Hence, in addition to losing economic sovereignty and legitimacy, this was seen as a major setback in Kurdish hopes for an independent nation. Also, in order to end conflict in Kirkuk, the KRG had to sign a pledge to not seek independence again.

Since then, Iraq has shown to recognize some forms of Kurdish identity, as the government made it mandatory for Iraqi schools to teach Kurdish as a second language in 2019. However, Iraq’s choice to legitimize solely the cultural aspects of Kurdish identity, has given limited sovereignty and legitimacy to the political identity of Iraqi Kurdistan. As a whole, this shows that Iraq is not willing to legitimize the aspects of Kurdish identity that could lead Iraqi Kurdistan to being more politically independent.

The Response of Turkey, Iran, Syria and Israel

Regionally, not many approved of the referendum, thus having a negative impact on the legitimacy of Kurdish identity. Turkey, a long-standing ally of Iraqi Kurds, did not approve of the referendum at all. Iran shared the same opinion arguing that the timing was not right. Syria also rejected the referendum arguing it only “recognize a united Iraq and reject any procedure that leads to the fragmentation of [it]”. Knowing that all these countries host parts of Kurdistan, their rejection of the self-determination referendum is arguably because they do not want Kurdish populations within their borders to claim independence. 

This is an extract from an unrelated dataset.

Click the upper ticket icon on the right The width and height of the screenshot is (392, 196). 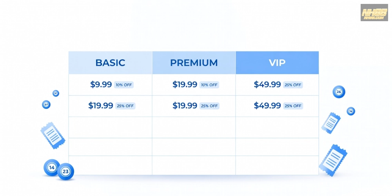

Nonetheless, Israel seemed to legitimize the referendum. Although Netanyahu’s government initially refused to comment on the referendum, officials confirmed Israel’s position on Iraqi Kurds, legitimizing the referendum and Kurdish identity. Yair Lapid, a former minister in Netanyahu’s conservative coalition, stated that “the Jewish people know what it is to struggle for a homeland” and argued that “the Kurds have a moral right to a state of their own”. Relations between Israel and Kurdistan are ambiguous, as they share many similarities and differences. In addition to a shared struggle for sovereignty, Israel and Kurds in Iraq have maintained discreet but close military and business ties. However, Israel and Kurdistan do not always align in their political motives. One Kurdish official even called this relationship “unsolicited and damaging” arguing that opponents of Kurdistan have attacked them based on the impression that Kurdistan is a “second Israel in the region”. Hence, it is unsure whether the support of Israel in Kurdistan’s fight to be sovereign has given Kurdish identity further legitimacy.

The Response of the World

Internationally, many actors spoke out against the referendum, delegitimizing Kurdish identity and legitimizing the political identity of Iraq. The UN Secretary Council announced that it “[respected] the sovereignty, territorial integrity and unity of Iraq”. The US Secretary of State at the time, Rex Tillerson, also announced its support for “a united, federal, democratic, and prosperous Iraq” adding on that “the vote and the results [lacked] legitimacy”. 

Indeed, the legitimacy of the results were heavily debated amongst the international community. This greatly affected the external sovereignty of the KRG. Despite the claims made by several members of the international community, foreign observers of the referendum confirmed that the vote was “free, open and transparent”. Referendum observer, Henry Lévi issued a formal statement on the election stating it was an “exemplary vote according to International standard of democracy”. Hence, in addition to not recognizing the referendum and thereby not recognizing Kurdish identity, the doubt of the international community in the legitimacy of the KRG’s political system had a negative impact on the Iraqi Kurdish identity. 

To conclude

While the Kurdish people played a role in internally legitimizing the KRG and the political identity of Iraqi Kurdistan, the Kurdish identity has been heavily delegitimized by the international community.